Exports Amazon Neptune property graph data to CSV or JSON, or RDF graph data to Turtle.
- Neptune-Export service
- Best practices
- Exporting to the Bulk Loader CSV Format
- Exporting the Results of User-Supplied Queries
- Exporting an RDF Graph
- Exporting to an Amazon Kinesis Data Stream
- Building neptune-export
- Security
- Deploying neptune-export as an AWS Lambda Function
You can now deploy neptune-export as a service inside your Neptune VPC. Use these CloudFormation templates to install the Neptune-Export service.
neptune-export is also runnable as an adhoc command. See prerequisites.
neptune-export cannot guarantee the consistency of exported data if you export from a Neptune cluster whose data is changing while the export is taking place. Therefore, we recommend exporting from a clone of your cluster. This ensures the export takes place against a static version of the data at the point in time the database was cloned. Further, exporting from a clone ensures the export doesn’t impact the query performance of the original cluster.
neptune-export makes it easy to export from a clone. Simply supply a --clone-cluster
option with the command.
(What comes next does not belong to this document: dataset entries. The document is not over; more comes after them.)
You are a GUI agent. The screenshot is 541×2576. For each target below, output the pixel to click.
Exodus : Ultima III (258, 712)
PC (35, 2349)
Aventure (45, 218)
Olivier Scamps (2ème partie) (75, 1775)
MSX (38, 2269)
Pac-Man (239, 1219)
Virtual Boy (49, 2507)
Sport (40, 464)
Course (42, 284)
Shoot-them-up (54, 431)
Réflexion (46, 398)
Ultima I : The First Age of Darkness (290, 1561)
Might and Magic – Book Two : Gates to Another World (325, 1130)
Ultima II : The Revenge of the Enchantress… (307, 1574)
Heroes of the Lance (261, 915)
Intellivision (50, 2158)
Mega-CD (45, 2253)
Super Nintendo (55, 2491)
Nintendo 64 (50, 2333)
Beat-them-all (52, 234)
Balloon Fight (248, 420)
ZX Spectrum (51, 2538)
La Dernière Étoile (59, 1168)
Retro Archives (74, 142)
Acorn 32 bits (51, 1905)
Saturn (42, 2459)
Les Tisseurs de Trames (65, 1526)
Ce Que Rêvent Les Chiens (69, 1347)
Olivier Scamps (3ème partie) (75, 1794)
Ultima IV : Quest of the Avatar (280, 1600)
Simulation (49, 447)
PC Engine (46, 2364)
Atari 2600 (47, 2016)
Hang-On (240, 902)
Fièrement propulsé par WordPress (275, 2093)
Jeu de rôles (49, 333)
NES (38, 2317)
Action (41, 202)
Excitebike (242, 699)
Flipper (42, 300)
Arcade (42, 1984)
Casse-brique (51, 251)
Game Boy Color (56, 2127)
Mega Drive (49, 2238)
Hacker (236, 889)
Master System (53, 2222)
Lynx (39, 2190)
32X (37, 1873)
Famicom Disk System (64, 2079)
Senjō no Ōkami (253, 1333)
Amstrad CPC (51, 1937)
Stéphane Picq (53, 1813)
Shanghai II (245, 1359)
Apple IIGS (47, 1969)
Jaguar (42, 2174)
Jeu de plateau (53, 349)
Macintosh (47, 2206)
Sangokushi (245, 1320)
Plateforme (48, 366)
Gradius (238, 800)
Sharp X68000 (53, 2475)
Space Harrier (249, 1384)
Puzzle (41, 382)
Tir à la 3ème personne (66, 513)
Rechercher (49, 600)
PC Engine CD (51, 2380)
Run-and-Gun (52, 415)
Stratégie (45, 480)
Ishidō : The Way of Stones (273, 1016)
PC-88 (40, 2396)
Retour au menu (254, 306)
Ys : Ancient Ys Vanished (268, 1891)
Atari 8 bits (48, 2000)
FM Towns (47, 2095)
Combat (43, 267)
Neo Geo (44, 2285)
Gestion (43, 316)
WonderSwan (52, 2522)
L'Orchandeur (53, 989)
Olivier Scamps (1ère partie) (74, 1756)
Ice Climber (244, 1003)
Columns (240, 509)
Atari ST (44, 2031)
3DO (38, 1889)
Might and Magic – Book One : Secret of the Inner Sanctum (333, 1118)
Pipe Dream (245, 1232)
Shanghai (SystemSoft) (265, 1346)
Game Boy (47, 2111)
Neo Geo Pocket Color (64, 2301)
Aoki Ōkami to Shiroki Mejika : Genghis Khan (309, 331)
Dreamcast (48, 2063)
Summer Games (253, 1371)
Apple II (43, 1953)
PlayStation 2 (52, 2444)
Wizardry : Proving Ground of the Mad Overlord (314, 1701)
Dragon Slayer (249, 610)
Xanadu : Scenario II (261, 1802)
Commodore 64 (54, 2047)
You can also use the --clone-cluster-replica-count
option to specify the number of read replicas to be added to the cloned cluster, and the --clone-cluster-instance-type
parameter to tell neptune-export which instance type – e.g. db.r5.2xlarge
– to use for each instance in the cloned cluster (by default, neptune-export will use the same instance type as the primary in the original cluster.)
If you clone your cluster using the --clone-cluster
option, neptune-export will ignore any --concurrency
option supplied in the params, and will instead work out a concurrency setting based on the number of instances in the cloned cluster and their instance types.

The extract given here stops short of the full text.